FDA targets flavored electronic cigarettes for excessive teenage use

Henrietta Strickland
September 21, 2018

Just three months ago, the Centers for Disease Control and Prevention said vaping held steady among high school students in 2017 and declined among middle-schoolers. The agency will use geo-fencing, which allows marketers to reach people within specific locations, to reach populations around middle and high schools.

Scott Gottlieb, commissioner at the FDA, said: "We see clear signs that youth use of electronic cigarettes has reached an epidemic proportion, and we must adjust certain aspects of our comprehensive strategy to stem this clear and present danger".

"We're in possession of data that shows a disturbingly sharp rise in the number of teens using e-cigarettes in just the past year", FDA Commissioner Dr. Scott Gottlieb said.

"The big question that public health and tobacco control people should ask themselves is are we potentially going to see what appears to have happened in the USA, which is to say spikes in both e-cigarette use and potentially smoking?"

Messages will appear on YouTube, Spotify, Pandora, Facebook and Instagram, and on posters in high schools, as well as on the FDA's "The Real Cost" campaign website.

One series of videos attempts to show the chemicals spreading like a snake-like creature through the body.

"Vaping can deliver nicotine to your brain, reprogramming you to crave more and more", another reads.

Of the people who used to smoke but quit, an overwhelming 36% stated that vapes do more harm, even though they are the demographic that may have been most positively impacted by the new technology.

Still, they say, their findings add to earlier evidence suggesting that e-cigarettes may be a gateway to smoking tobacco and experimenting with drugs.

Almost 1 in 11 middle and high school students in the USA has used cannabis in an e-cigarette, according to a new report.

More than a quarter of those aged 18 to 34 said they had tried vaping, while 14 per cent said puffing on an e-cigarette was routine.

What's more, e-cigarette liquids like Juul pods contain high concentrations of nicotine. In a nutshell: He's highly concerned about their growing popularity among youth.

The organization also found that younger people and tobacco smokers are more likely to have engaged in vaping or to use e-cigarettes regularly. But previous year Gottlieb delayed the deadline until 2022, saying both the agency and industry needed more time to prepare.
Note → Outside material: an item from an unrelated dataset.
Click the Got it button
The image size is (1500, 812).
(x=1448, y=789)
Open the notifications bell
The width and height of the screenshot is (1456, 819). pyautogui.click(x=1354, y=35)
More: To juul or not to juul?

"We've had to start taking some actions before the final results of this data can be made public".

Just last week, the agency announced a crackdown on companies that make e-cigarettes and stores that sell the products illegally to minors.

Products introduced after that date must be subjected to a rigorous scientific review process before they are approved.

The FDA said it remains committed to exploring e-cigarettes as a less-harmful alternative for adult smokers, but Gottlieb added "that work can't come at the expense of kids".

A coalition of public health groups including the Campaign for Tobacco Free Kids said last month that some major manufacturers have been flouting that mandate.